I risultati e i parametri della relazione dei tecnici dell'Ato 2. Perugia, Bastia, Torgiano, Corciano e Valfabbrica. Ecco le tutte le analisi e le ipotesi in vista della seconda scrematura

Perugia, Torgiano, Corciano, Valfabbrica e Bastia: sono queste le 5 città candidate ad ospitare il futuro (?) termovalorizzatore previsto dal Piano regionale dei Rifiuti. Dopo un lungo parto dei tecnici individuati dall'Ato 2 è stata resa nota la proposta di metodologia per la locazione di un impianto termico.

Nel testo è stata già fatta la prima selezione con due precise mappe dei territori dove è possibile e dove non è possibile (per particolari vincoli ambientali e storici) installare il presunto bruciatore della Provincia di Perugia. Salva invece Assisi dato che il 99 per cento del suo territorio è sottoposto a vincoli invalicabili.
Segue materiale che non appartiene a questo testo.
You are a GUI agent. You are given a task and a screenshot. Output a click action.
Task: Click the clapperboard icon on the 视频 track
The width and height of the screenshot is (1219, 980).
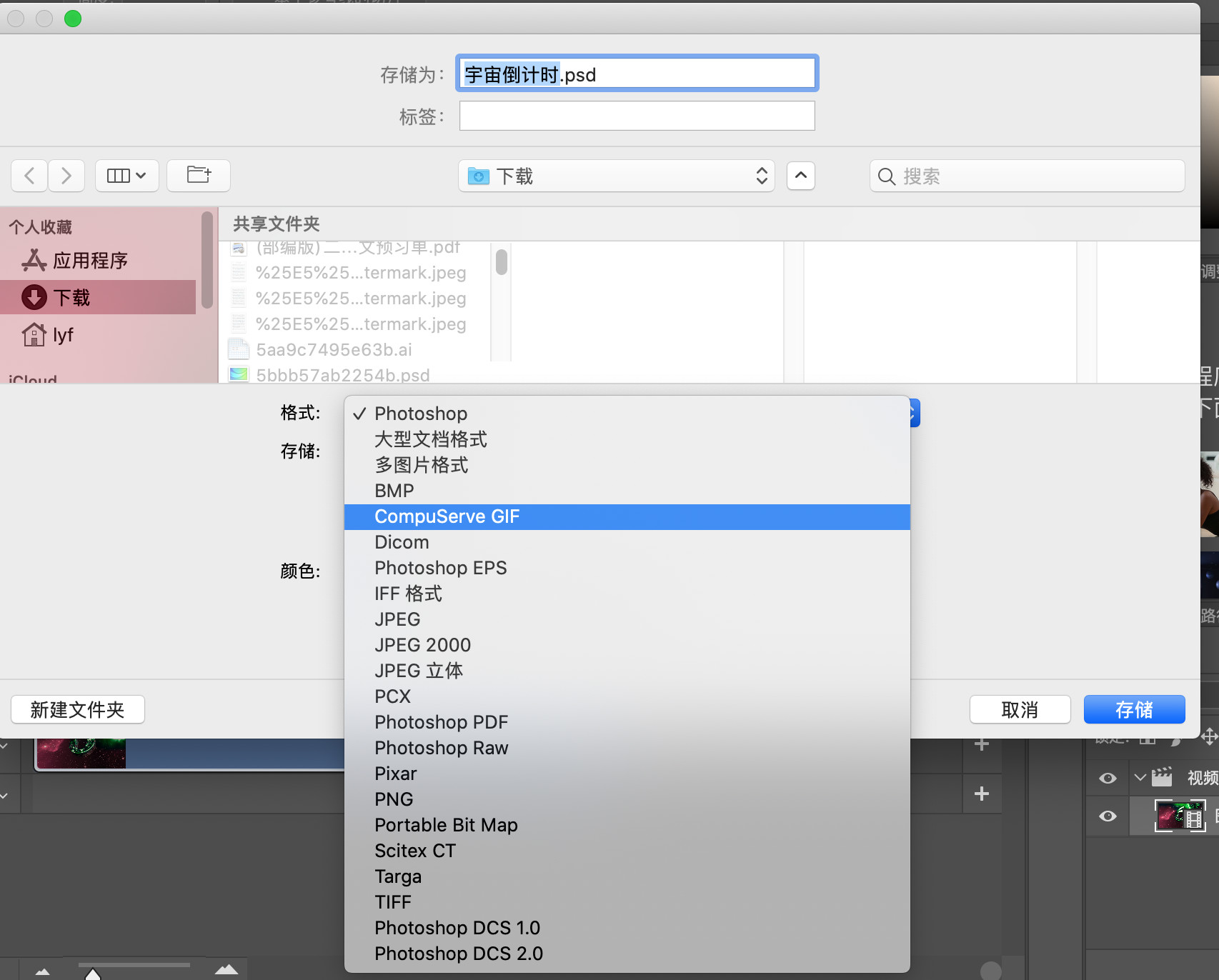tap(1162, 777)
Perugia avrebbe zone adeguati in tutta l'area Nord, San Sisto, e i territori di confine con Torgiano,Deruta, Magione e Corciano. Ma è inutile ribadire che San Sisto e Ponte Rio dove esiste già lo stoccaggio della Gesenu sono i preferiti.

Il capoluogo è in testa nella speciale classifica del comune più a rischio installazione anche perchè produce la maggior parte di rifiuti da trasportare al termovalorizzatore. Al secondo posto Bastia e a sorpresa anche Valfabbrica potrebbe essere la sede di un eventuale compromesso della politica e dei tecnici anche in previsione della fine dei lavori della superstrada Perugia-Ancona previsti prima dell'attivazione del termovalorizzatore.
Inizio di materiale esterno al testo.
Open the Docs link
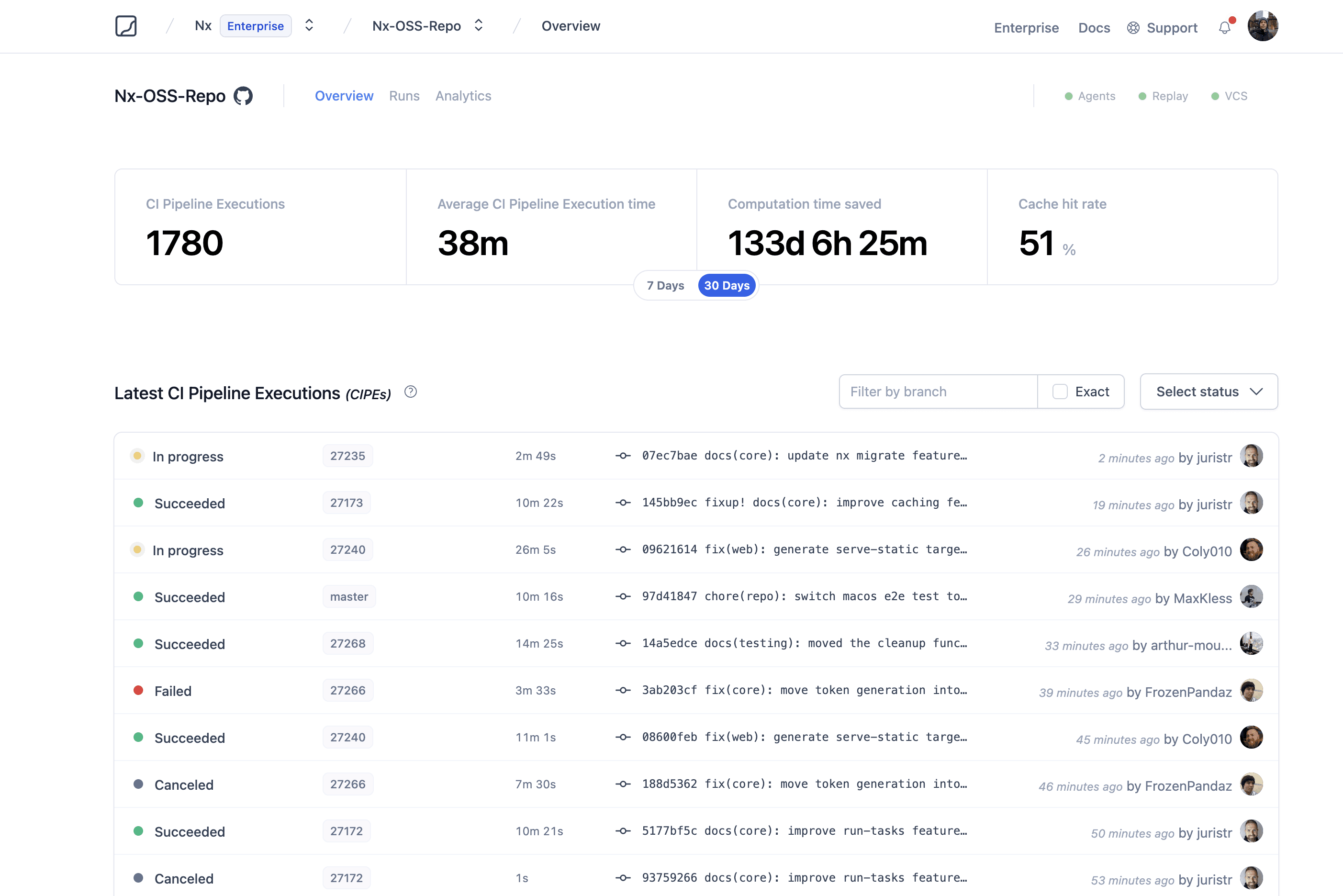Viewport: 1343px width, 896px height. (x=1093, y=28)
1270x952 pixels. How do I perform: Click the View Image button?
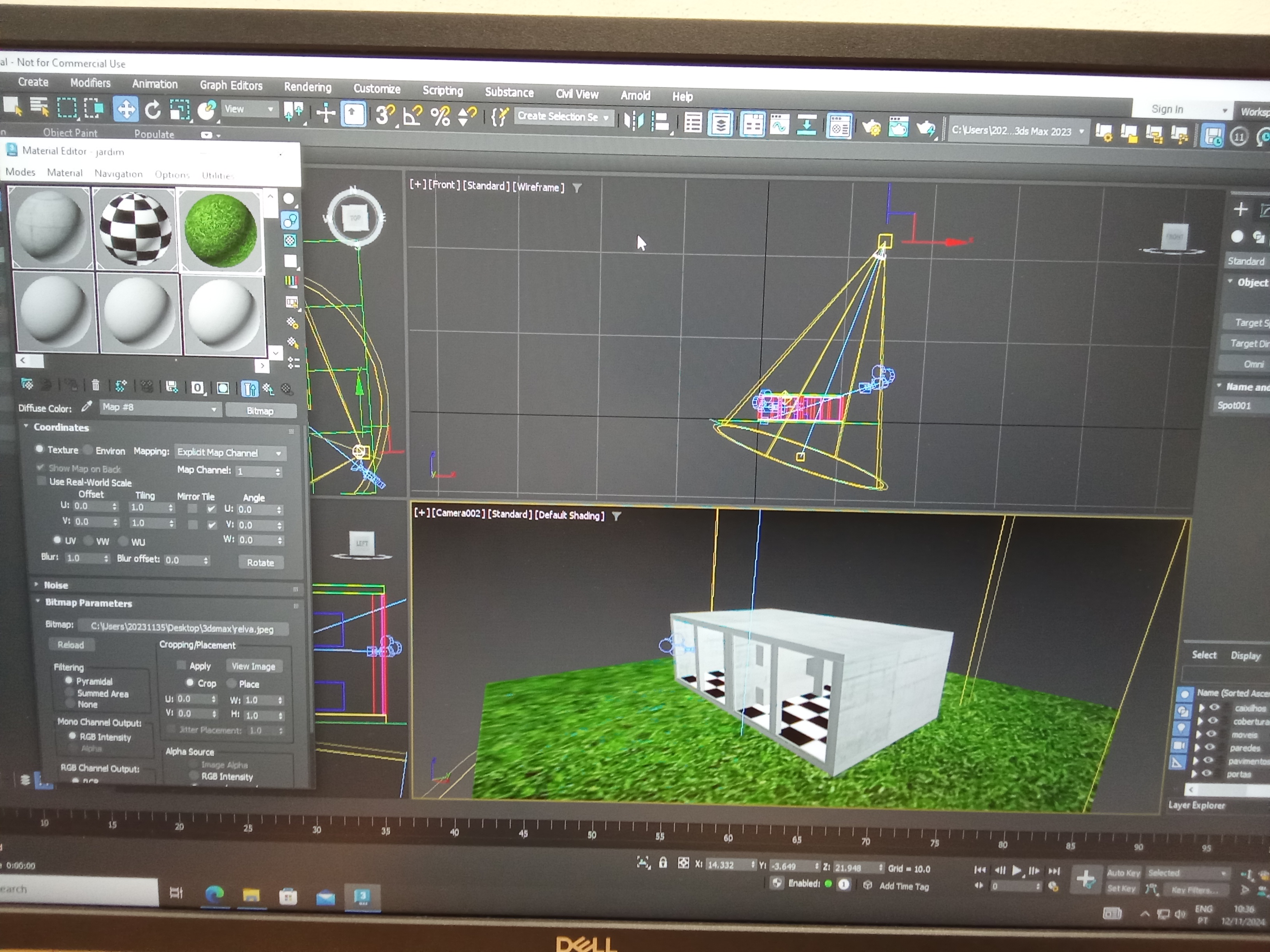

Non è un caso che i tecnici nella relazione abbiano messo come parametro di una seconda e decisiva selezione "un'area che sia facilmente raggiungibile dalle maggiori arterie regionali e nazionali". Intanto in Comune questa mattina sono stati ascoltati i delegati dei comitati che hanno raccolto oltre mille firme per fermare il termovalorizzatore e inserire delle modifiche al regolamento comunale dei rifiuti.
 
Questo il testo della modifica richiesta: Il Comune di Perugia dichiara: 1) che il servizio dei rifiuti è privo di rilevanza economica in quanto servizio pubblico essenziale per garantire la salute delle persone e la salvaguardia del territorio per le generazioni future;
 
2) che la gestione del servizio dei rifiuti deve essere pubblica e partecipata e gli impianti devono rimanere di proprietà pubblica, pertanto la gestione va attuata attraverso gli artt. 31 e 114 del D.Lgs. 267/200;
 
3) di perseguire l’obiettivo della strategia “rifiuti zero”, basata sulla riduzione, il riciclo, il riutilizzo dei materiali e la ricerca;
 
4) di realizzare una raccolta differenziata porta a porta finalizzata al riciclo, riutilizzo e recupero dei materiali con l’aumento di posti di lavoro;
 
5) che i rifiuti devono essere trattati con impianti di riciclaggio a freddo (tipo centro riciclo Vedelago che concludono il ciclo dei rifiuti con la produzione di materiale destinato all’edilizia), rispettando la salute ed i territori;
 
6) di essere contro ogni forma di trattamento termico dei rifiuti a tutela della salute delle persone e della salvaguardia del territorio”. Il voto è previsto nei prossimi giorni. Come voteranno Pd e la maggioranza di centrosinistra? Difficile pensare in maniera difforme a quello decretato dalla regione.